Escribo unas líneas de cómo hemos intentado mi marido y yo educar a nuestros cinco hijos en el arte de valorar el dinero, sabiendo lo qué es y lo que cuesta, sin ser por eso de ninguna manera tacaños, cosa que tendría muy poca gracia. Siempre hemos vivido de un solo sueldo, y desde muy pequeños mis hijos han tenido muy clara una cosa: la mayor parte de ese sueldo se iba en gastos para su educación (colegios, campamentos de verano…). Con lo que quedaba, había que tirar todo el mes, y había veces en que antes del día 20 ya no había de dónde tirar. ¿Y qué? No pasaba nada. Esa es la primera regla de oro para educar la sobriedad: cuando algo material falta, no se acaba el mundo, de hecho, no pasa nada. Y se sigue viviendo contentos, sabiendo que en lo fundamental, el cariño, somos millonarios. Es el momento de dar un pequeño «sablazo» a un abuelo, o de rebuscar por los bolsillos de los abrigos a ver quién se ha dejado olvidada una moneda que ahora nos sirva para comprar el pan.
Cuando no se hacen dramas con estas cosas, porque no lo son, sino que se ven como algo normal en una familia que ha decidido invertir en algo muy concreto (en nuestro caso, en la educación de nuestros hijos) prácticamente todo lo que tiene, los hijos crecen sin traumas, sabiendo que la pregunta que hay que hacer no es sólo ¿esta peli se puede ver? sino además ¿tenemos money para ir al cine?
Hemos procurado también que los gastos extras con motivos de fechas determinadas tuvieran además un componente que les ayudara a unirse más, a crear más ambiente de familia, como una tradición.

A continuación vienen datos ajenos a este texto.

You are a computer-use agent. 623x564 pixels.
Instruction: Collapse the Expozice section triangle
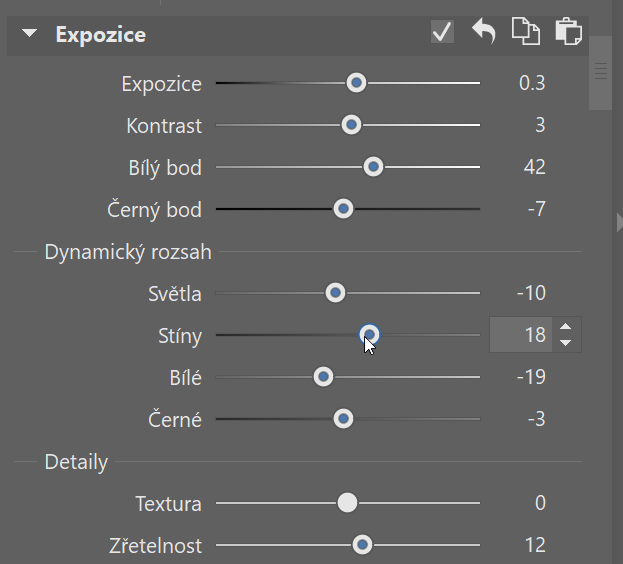pyautogui.click(x=30, y=33)
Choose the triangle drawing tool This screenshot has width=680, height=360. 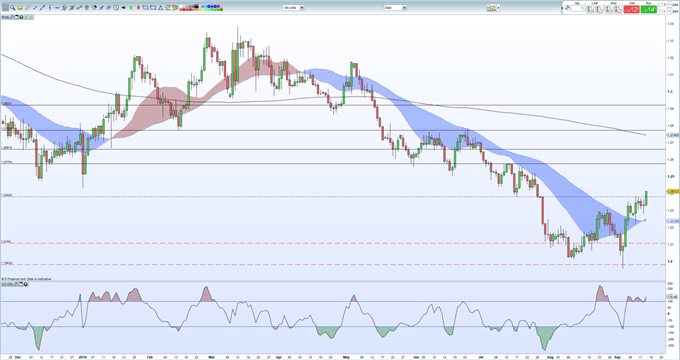point(160,8)
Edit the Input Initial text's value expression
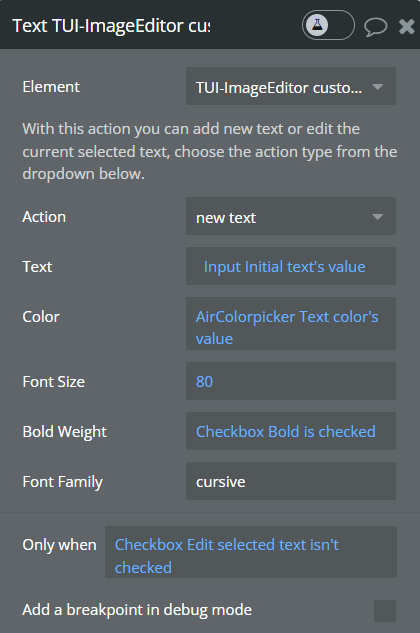 coord(284,267)
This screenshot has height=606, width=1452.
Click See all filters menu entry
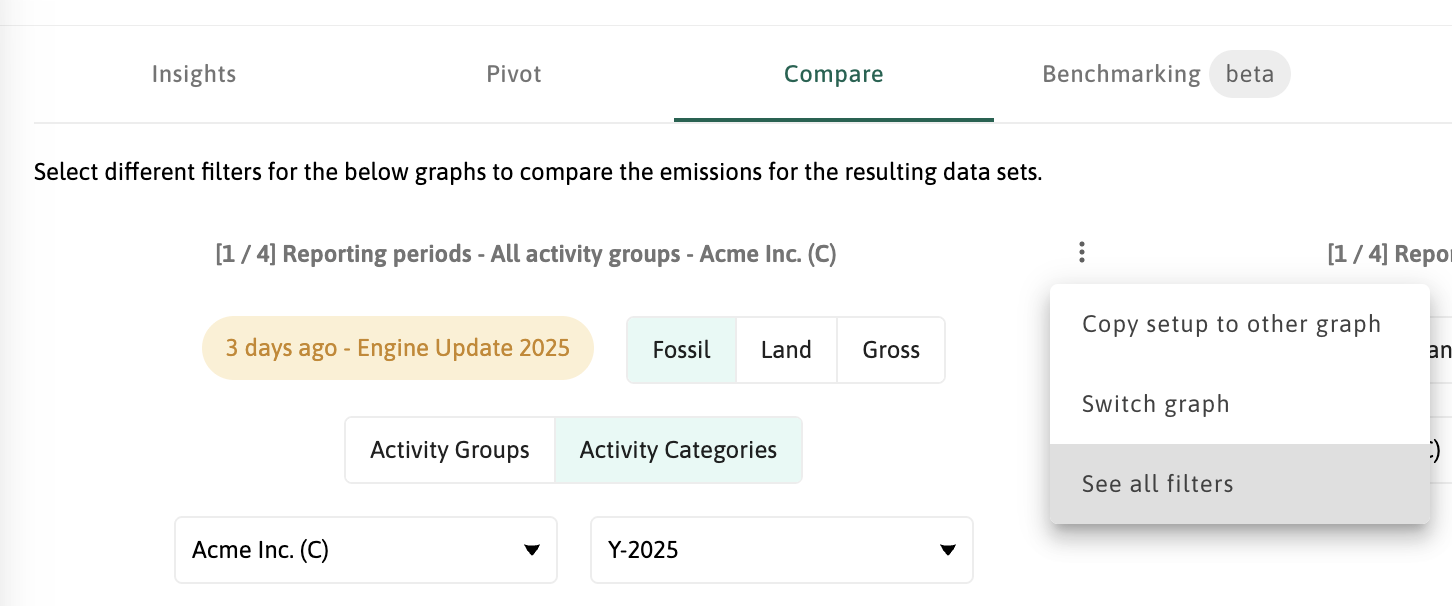[x=1157, y=484]
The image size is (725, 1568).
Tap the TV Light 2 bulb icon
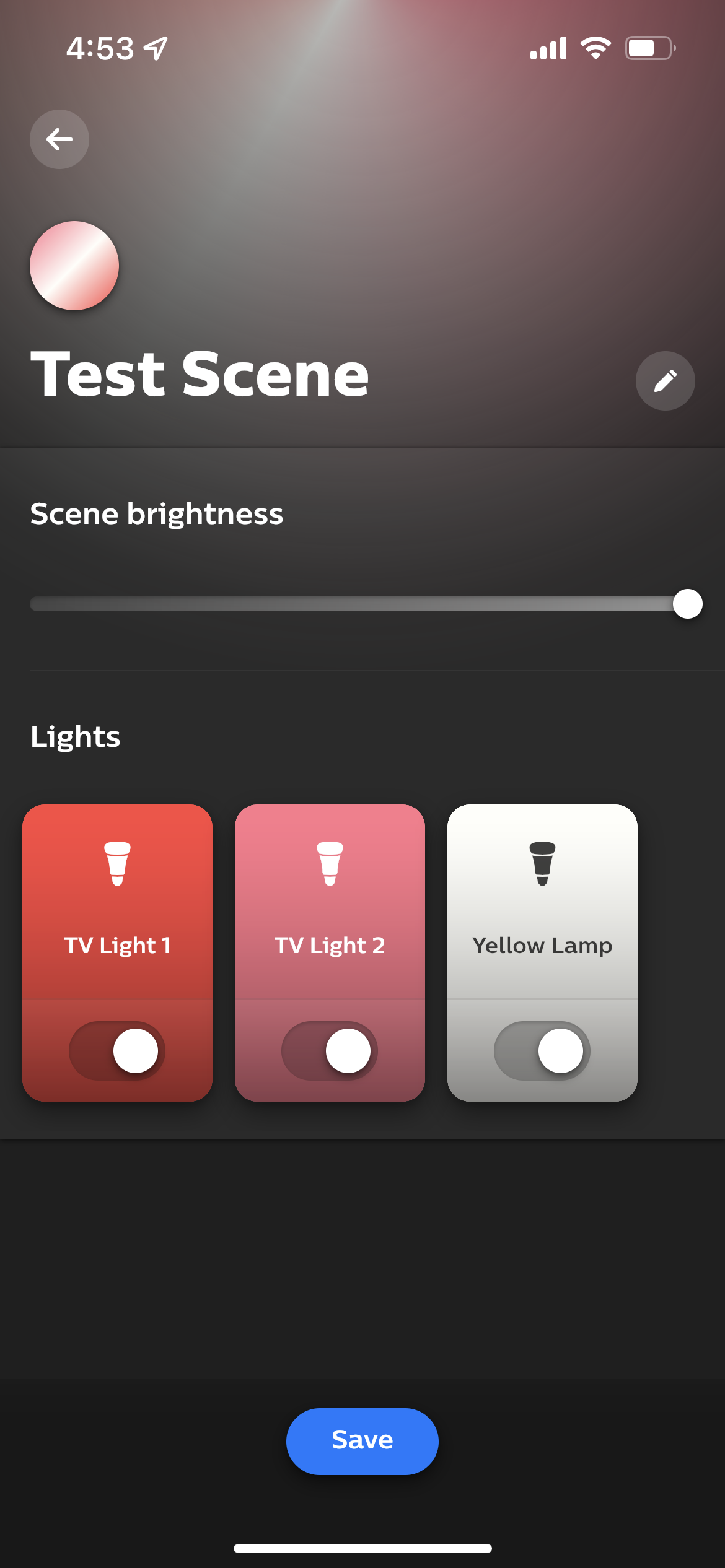pyautogui.click(x=330, y=863)
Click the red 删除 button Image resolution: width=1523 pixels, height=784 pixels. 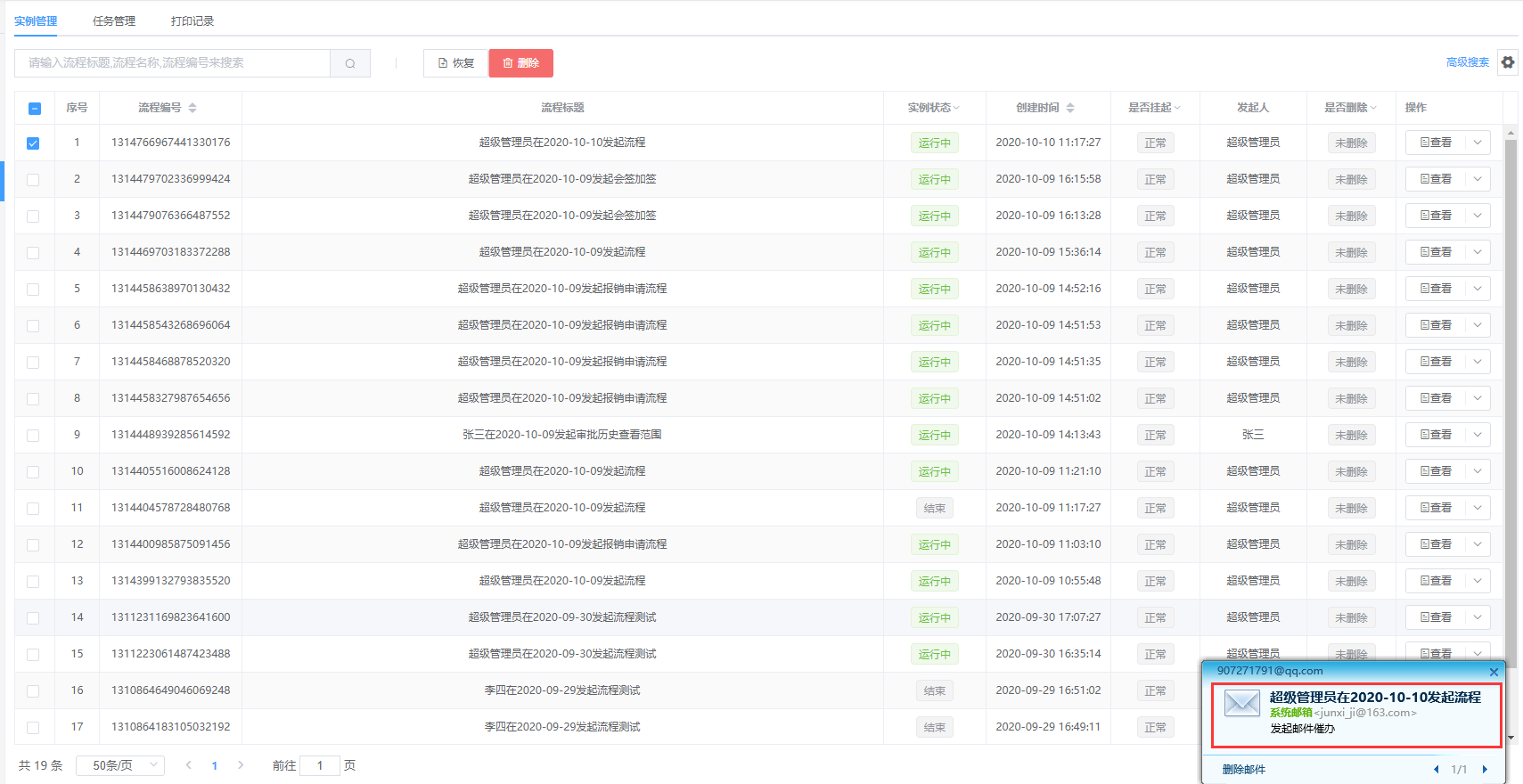[x=521, y=63]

Por ejemplo, el turrón en Navidad. Aunque yo lo tenga comprado desde principios de diciembre, lo guardo en un armario hasta el primer día de las vacaciones. «Hay que tener paciencia» es el lema.
Y ese día, todos juntos probamos nuestro primer dulce de Navidad, sabiendo muy bien lo que estamos celebrando. Y el próximo… la noche de Nochebuena, no cualquier día a cualquier hora. Y cosas así.
Recuerdo un verano, en la playa, en que yo me quedé sola con los cinco porque José tenía que trabajar en Madrid. Les prometió a los niños que, si eran buenos, a su vuelta les compraría un helado… ¡para cada uno!, porque lo normal en casa es que un polo fuera compartido por dos ó tres hermanos. Soñaron esos días con el helado prometido, fueron más buenos que nadie, y cuando al fin mi hija Elena se vio con él en la mano, abriendo unos ojos que no le cabían en la cara, repetía: «mamá ¿seguro que es todo para mí? ¿no quieres tú un poco?»
Ahora esos niños ya son mayores, y en plena adolescencia saben muy bien lo que es ganarse el dinero trabajando: cuidan niños, hacen trabajos de jardinería, dan clases particulares… cosas que pueden convalidar con sus estudios y que les permiten ir pagando sus diversiones y pequeños gastos.
Pero, de vez en cuando, ninguno se olvida de decirme: «mamá, mi dinero está en el cajón, si necesitas algo, coge lo que quieras.»